My PhD research is focused on optimizing and analyzing teams through machine learning methodologies such as Reinforcement Learning and Supervised Learning models like Graph Neural Networks. I concentrate particularly on football teams, aiming to advance research into how data science can improve decision-making processes in clubs for recruitment, tactical analysis and player evaluation.
I am passionate about interdisciplinary collaboration within both academia and industry, and I am committed to helping others apply and understand machine learning within their fields. I believe that machine learning is most powerful when combined with human domain knowledge, especially from football experts. I have collaborated with sports data and analytics companies, leading to publications in top academic and industrial conferences. Additionally, I have worked alongside researchers in various AI domains, including robotics and interpretable machine learning, further broadening my research scope and impact.
I also have experience working in the sports industry, having completed an internship at Sentient Sports looking at applications of AI for sports prediction and player evaluation.

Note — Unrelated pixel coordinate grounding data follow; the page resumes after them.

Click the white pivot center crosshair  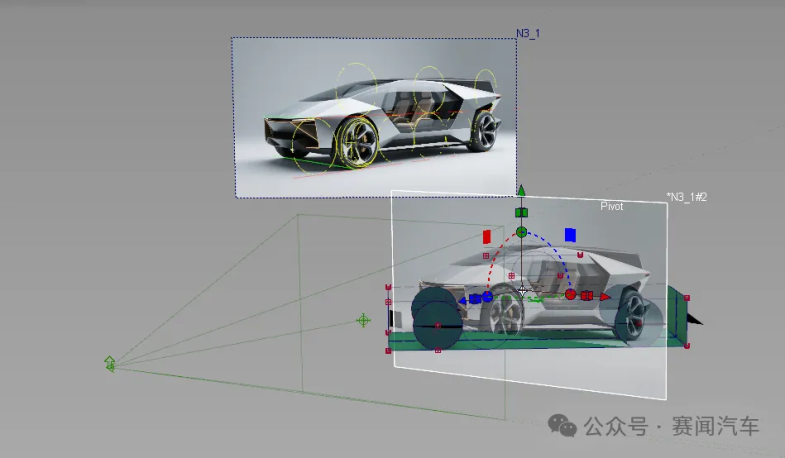[521, 291]
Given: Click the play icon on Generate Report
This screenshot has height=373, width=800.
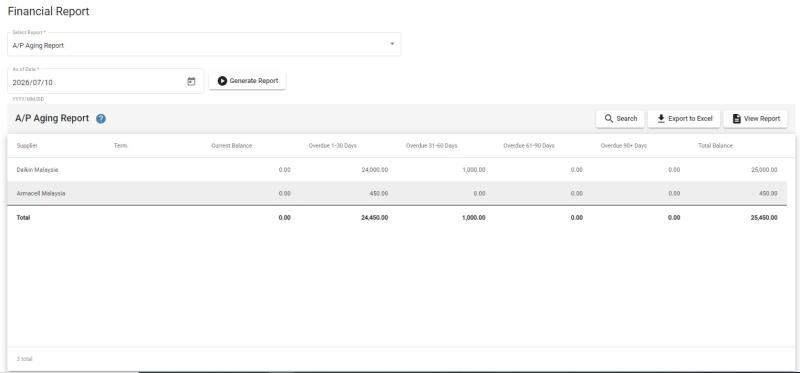Looking at the screenshot, I should pyautogui.click(x=222, y=81).
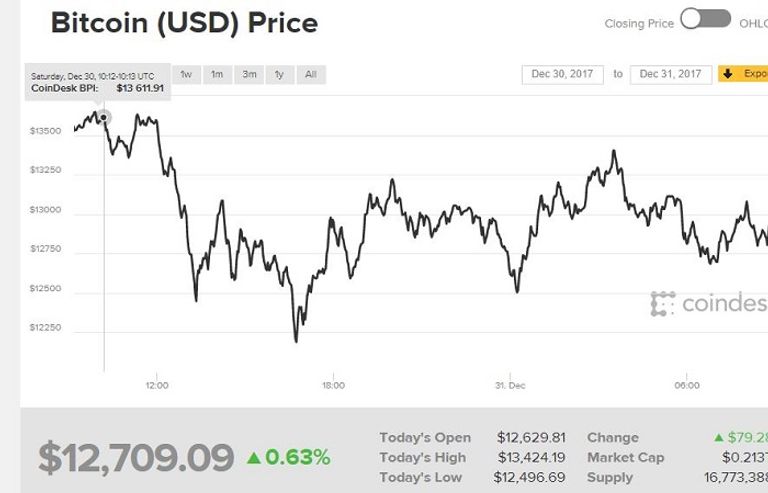The image size is (768, 493).
Task: Open the Dec 31, 2017 end date picker
Action: tap(670, 74)

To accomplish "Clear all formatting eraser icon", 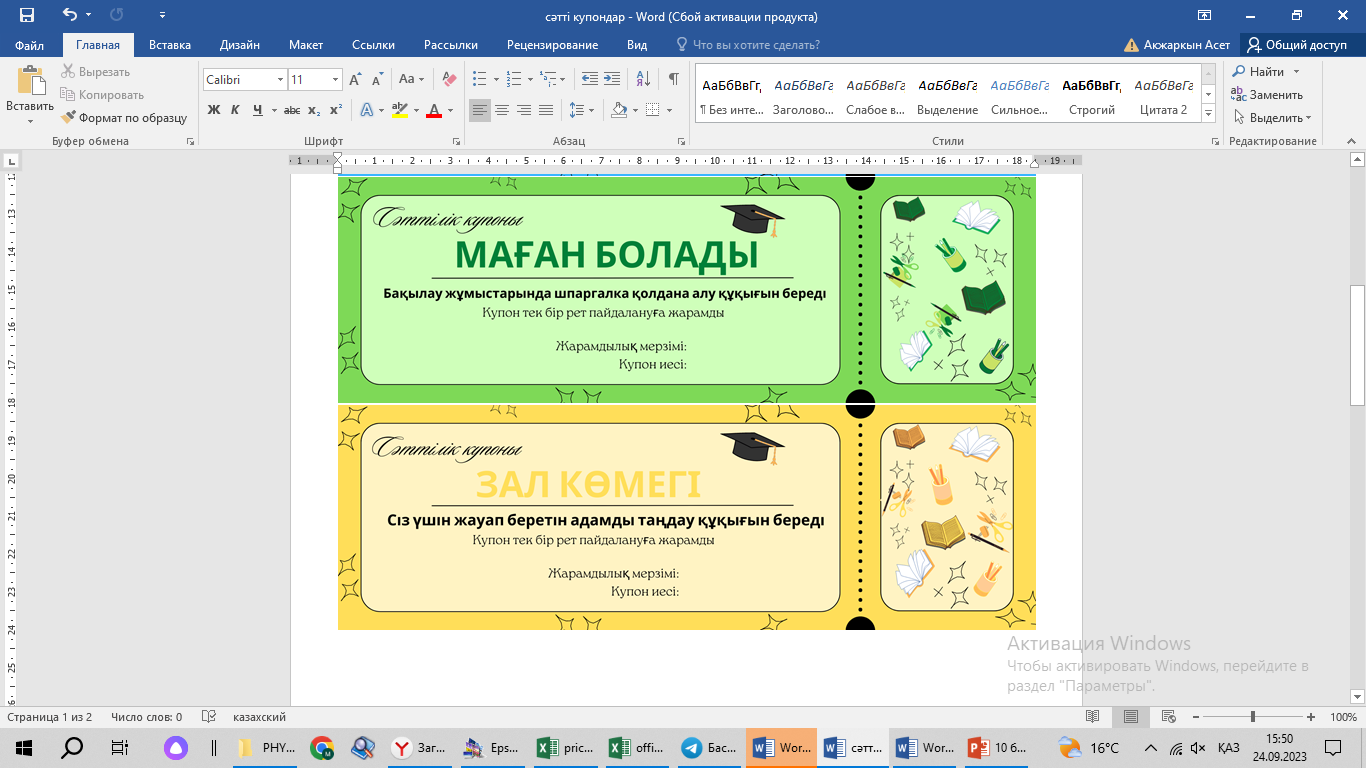I will point(448,79).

I have also collaborated closely with the company throughout my PhD. Additionally, I am involved in undergraduate teaching - running lab sessions for modules such as Intelligent Agents.
Research Interests Link to heading
My doctoral research primarily focuses on AI-driven prediction and optimization in football. With the recent rise in spatial data, including event and tracking data, the field of data science related to performance evaluation and optimization has grown significantly in football. This evolution has provided clubs with opportunities to evaluate players and strategies in greater detail using novel performance metrics and prediction methods.
I extend this research by modeling football teams as multi-agent systems and applying these concepts to a variety of tasks. These include:
- Measurement and optimization of spatial teamwork: Utilizing positional data to analyze player interactions and how these can effectively reduce opponent threat.
- Player location prediction: Developing models to estimate tracking data from event data, thereby making tracking insights accessible to clubs and researchers without direct access to tracking data.
- Team selection and substitution optimization: Implementing methodologies based on Reinforcement Learning to maximize team performance while enhancing player welfare.
Through these research initiatives, I aim to advance the application of data science in football, ultimately contributing to improved performance evaluation and strategic decision-making within the sport.